8000 Menschen demonstrieren gegen Rassismus. Der Tod von George Floyd bewegt auch die Frankfurter.
Viele strömen am Samstag um kurz nach 14 Uhr noch Richtung Römerberg. Zur Kundgebung „Black lives matter" haben sich Tausende an dem zentralen Platz vor dem Frankfurter Rathaus versammelt. An den Zugängen staut es sich. Ein Polizist schätzt die Teilnehmendenzahl auf etwa 8000. Wie am Vortag auf dem Römerberg sowie am Mittwoch an der Hauptwache demonstrieren Menschen in der Innenstadt gegen Polizeigewalt und Rassismus anlässlich des Todes von George Floyd, der in den USA Ende Mai von Polizisten bei einer Kontrolle getötet wurde.
Viele der meist jüngeren Teilnehmenden sind, einem Aufruf der Veranstalter folgend, in Schwarz gekleidet gekommen. Bis auf wenige Ausnahmen tragen die meisten Schutzmasken und halten Abstand zueinander - so gut es geht. Auf handbemalten, meist englischsprachigen Pappschildern ist zu lesen: „Hands up means don't shoot" (Hände hoch heißt: nicht schießen), „They tried to bury us, they didn't know, we were seeds" (Sie versuchten uns zu begraben, sie wussten nicht, dass wir Samen sind), „Enough is enough" (Genug ist genug) und „We are the grandchildren of slaves, that you couldn't kill" (Wir sind die Enkel der Sklaven, die ihr nicht töten konntet).

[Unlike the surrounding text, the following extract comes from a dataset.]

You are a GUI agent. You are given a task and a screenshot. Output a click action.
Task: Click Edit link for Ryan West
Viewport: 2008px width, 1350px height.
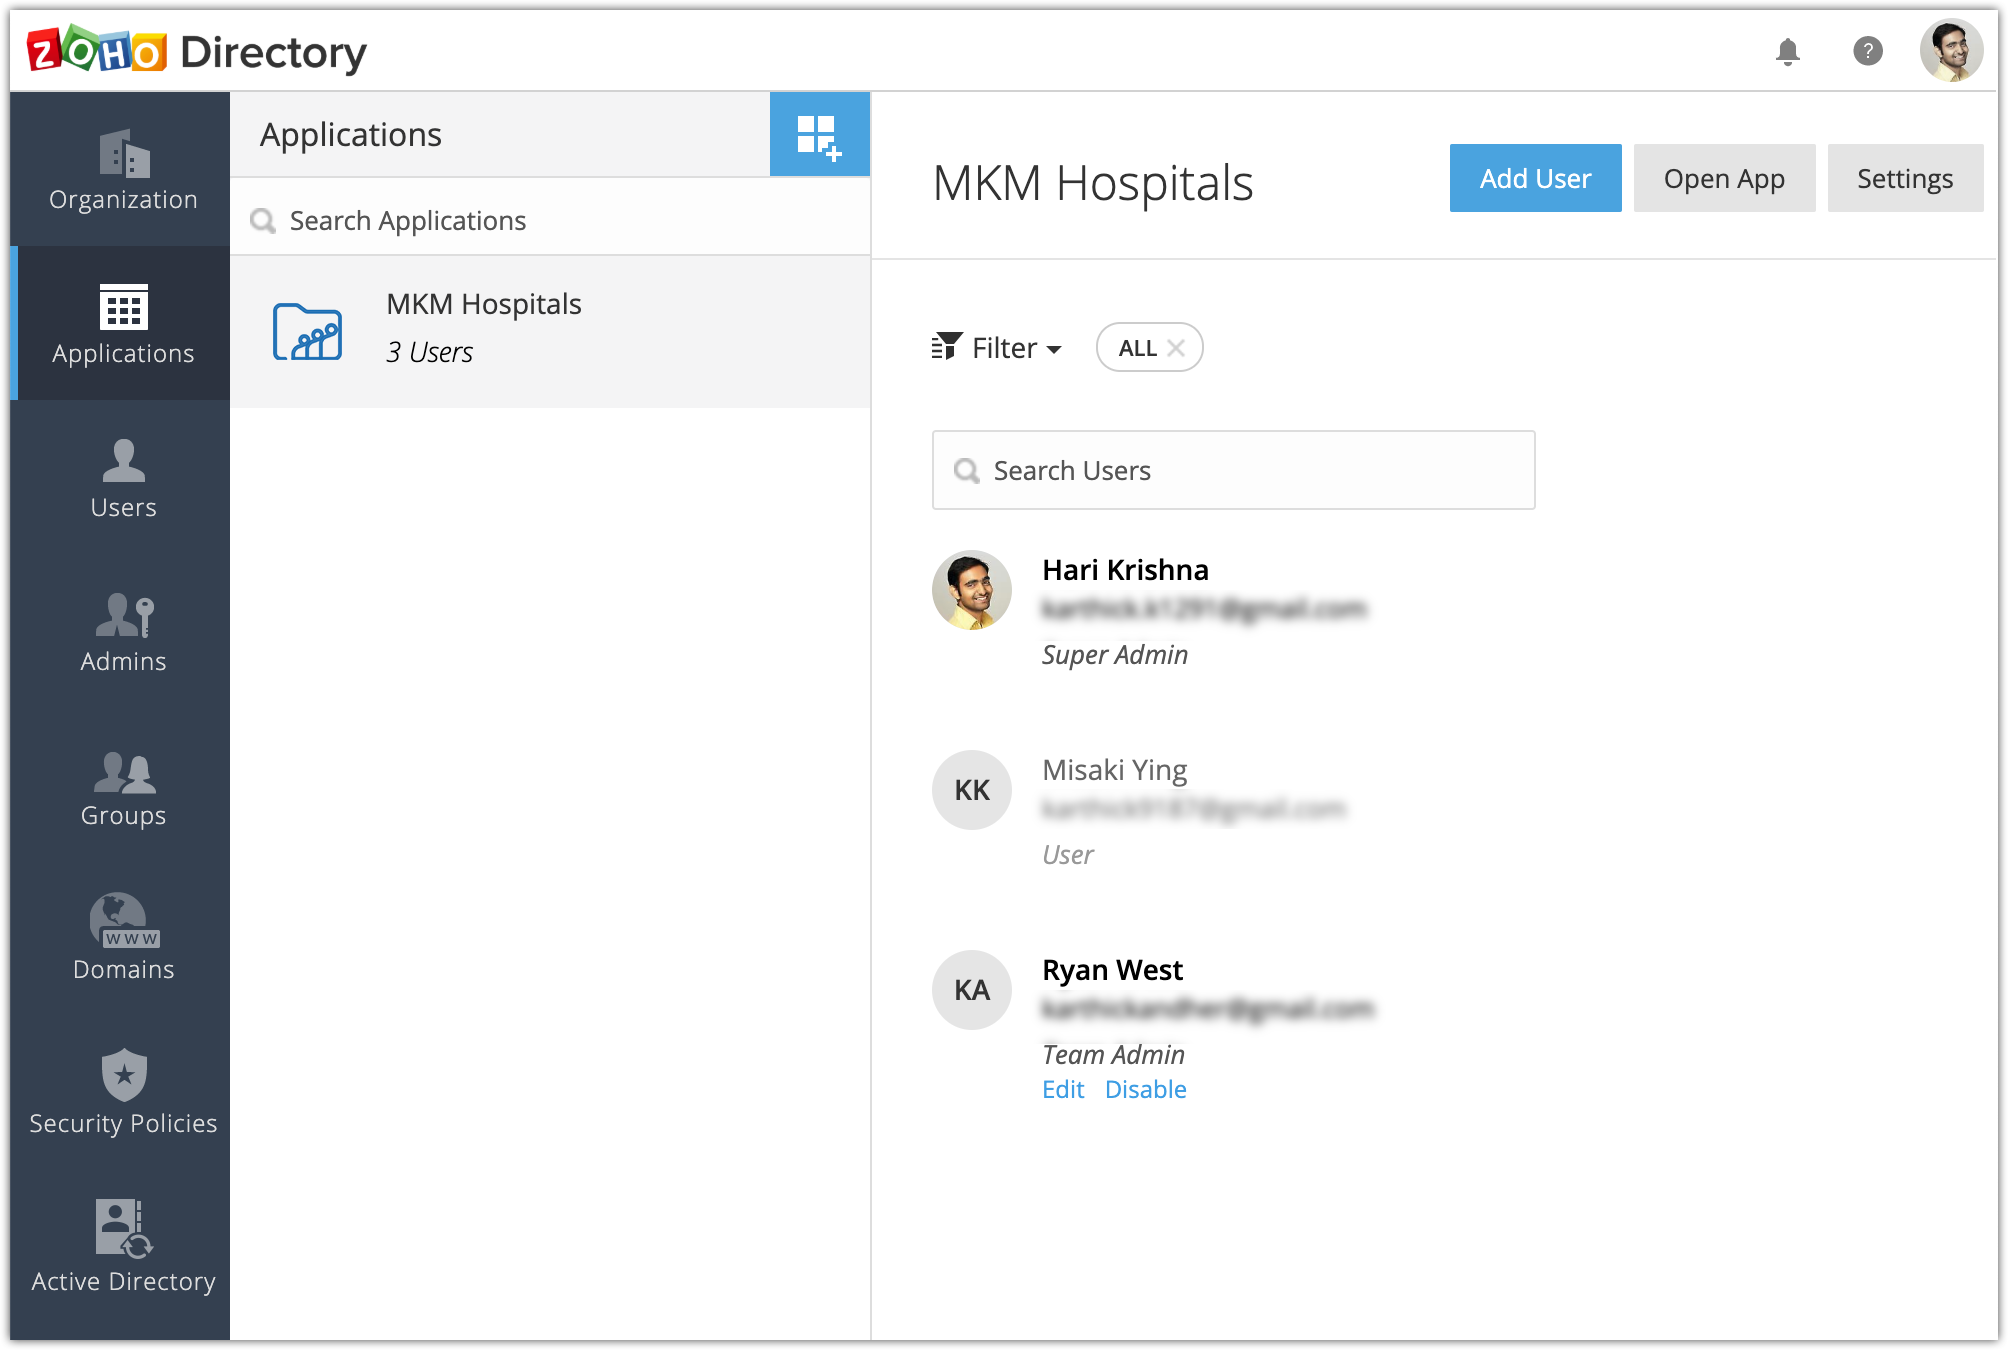(x=1062, y=1090)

Eigentlich war zum stillen Protest aufgerufen worden. Doch nach knapp neun Minuten des Schweigens - so lange hatte Floyd um sein Leben gerungen - hallt aus den Seitengassen zum ersten Mal an diesem Tag „No justice, no peace" (Keine Gerechtigkeit, kein Frieden) über den Platz rund um den Justitiabrunnen. Ohne Absprache gehen danach fast alle Teilnehmenden für einige Momente in die Knie. Stille. Als ein erster kurzer Regenguss einsetzt, bleiben die meisten an Ort und Stelle. Schirme werden aufgespannt, bis der Regen vorüber ist.
Nachdem Oberbürgermeister Feldmann (SPD) seine Rede begonnen hat, fängt es wieder an zu regnen und zwar heftig. „Schwarzes Leben zählt", sagte Feldmann. „Wir haben kein Verständnis für Hass und Rassismus." Es gebe die, die „feuchte Augen bekommen, wenn die Nationalgarde gegen schwarze Menschen vorgeht". Laute Buhrufe folgen. Und es gebe die, die „aus Respekt niederknien". In „stiller Anteilnahme" fordert er auch die Demonstranten auf, ein zweites Mal in die Knie zu gehen. Auch er kniet sich hin. Einige recken dazu Fäuste in die Luft. Danach: aufbrandender Applaus, der in rhythmisches Klatschen übergeht.
Eine Rednerin ruft: „Wer auf ‚black lives matter' mit ‚all lives matter' antwortet, hat das Problem nicht verstanden." Natürlich gebe es weitere drängende Ungerechtigkeiten zu bewältigen, trotzdem: „Wenn wir heute hier stehen, dann, um den Fokus auf ein akutes Problem zu legen, das ist das, was uns Probleme lösen lässt."
In der Limpurgergasse steht Zeze Ikhinmwin mit ihrem Partner Martin Eglseder. Die 31-Jährige sagt auf Englisch: „Black lives matter ist ein weltweites Problem und zeigt sich nicht nur in den Vereinigten Staaten." Sie habe mit vielen Menschen bei der Demonstration gerechnet und sei froh, dass noch mehr gekommen seien, als sie erwartet habe. Ihr 38-jähriger Partner sagt: „Auf jeden Fall ist es wichtig, dass diese Bilder weltweit gezeigt werden."
Benjamin Brendel aus Oberursel hält ein Pappschild mit der Aufschrift „Fuck Racist Cops" in der Hand. Der 20-Jährige sagt, er wolle „Solidarität mit Mitbürgern" zeigen. Weiter hinten steht Angelika Schäfer. Die 30-jährige Frankfurterin sagt: „Dadurch, dass ich als Afrodeutsche selbst weiß, was es heißt von Rassismus betroffen zu sein, habe ich den Tod von George Floyd zum Anlass genommen, auf die Straße zu gehen." Sie sei „total überwältigt, dass so viele Menschen gekommen" seien. „Mir geht das emotional positiv nah."
Am Samstagabend ziehen noch einmal rund 5000 Demonstranten durchs Frankfurter Gallusviertel. Proteste gibt es auch in Wiesbaden (500 Teilnehmer), Kassel (3000) und Fulda (1000).